Anne Macnaghten, CBE (9 August 1908 – 31 December 2000) was a British classical violinist and pedagogue.

Anne was the youngest daughter of high court judge Sir Malcolm Macnaghten and grew up in Northern Ireland and Kensington, London.  She began her violin studies at the age of six with Hungarian soloist Jelly d'Arányi.  Macnaghten later stated in an interview with The Strad that d'Arányi "wasn't really a very good teacher".  At the age of seventeen she travelled to Germany to study at Leipzig Conservatory (now University of Music and Theatre Leipzig) with German pedagogue Walther Davisson, who later became the director of the conservatory.

In 1931 she co-founded the Macnaghten Concerts together with composer Elisabeth Lutyens and conductor Iris Lemare, which aimed to promote contemporary classical composers.

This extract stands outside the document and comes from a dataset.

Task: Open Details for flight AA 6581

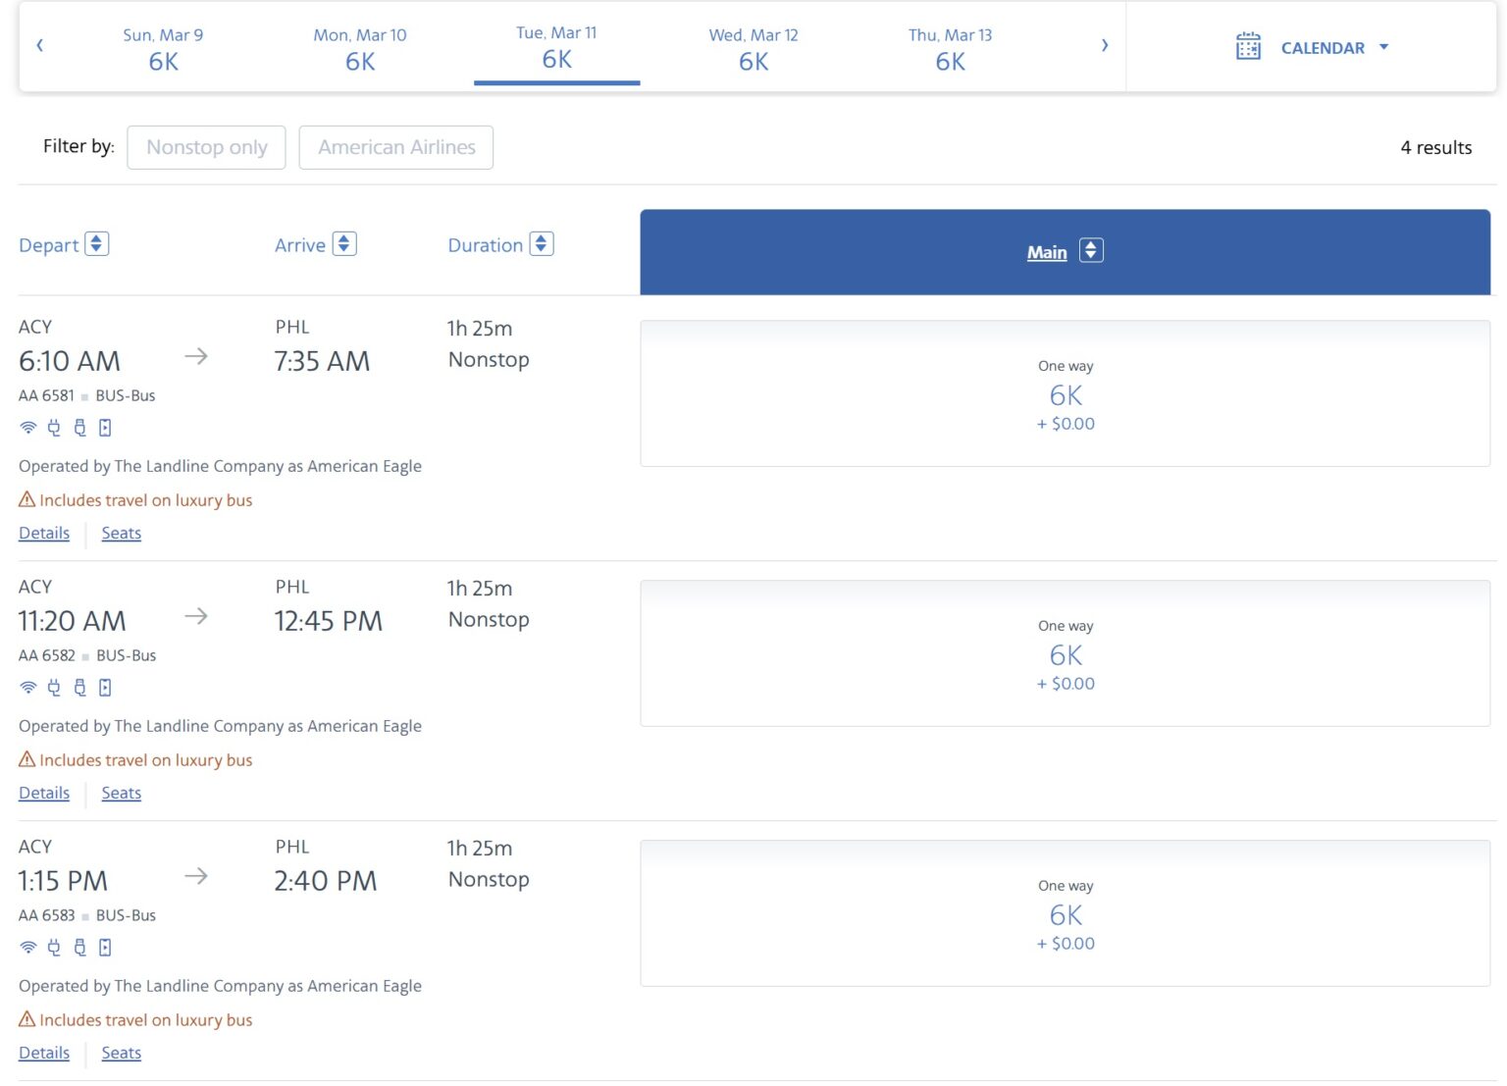Action: 43,533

The concert series was based at the Mercury Theatre, Notting Hill Gate and originally ran from 1931–1937.

In the same year Macnaghten founded the (then all-female) Macnaghten String Quartet, which played in many of the series' concerts. The quartet consisted of Macnaghtan, Joan Wordsell, Violet Brough and Joan Bonner. By 1932 the personnel had changed to Macnaghten, Elise Deprez, Beryl Scawen-Blunt and Mary Goodchild. The quartet premièred works of several well-known composers as part of the concert series, including Sinfonietta, Op. 1 by Benjamin Britten in 1933, Tippet's String Quartet No. 1 in 1935, the String Quartet No 3 by Mary Lucas and works by Gerald Finzi, Elizabeth Maconchy, and Alan Rawsthorne. The Macnaghten String Quartet are still an active quartet and regularly coach chamber music at Benslow Music Trust.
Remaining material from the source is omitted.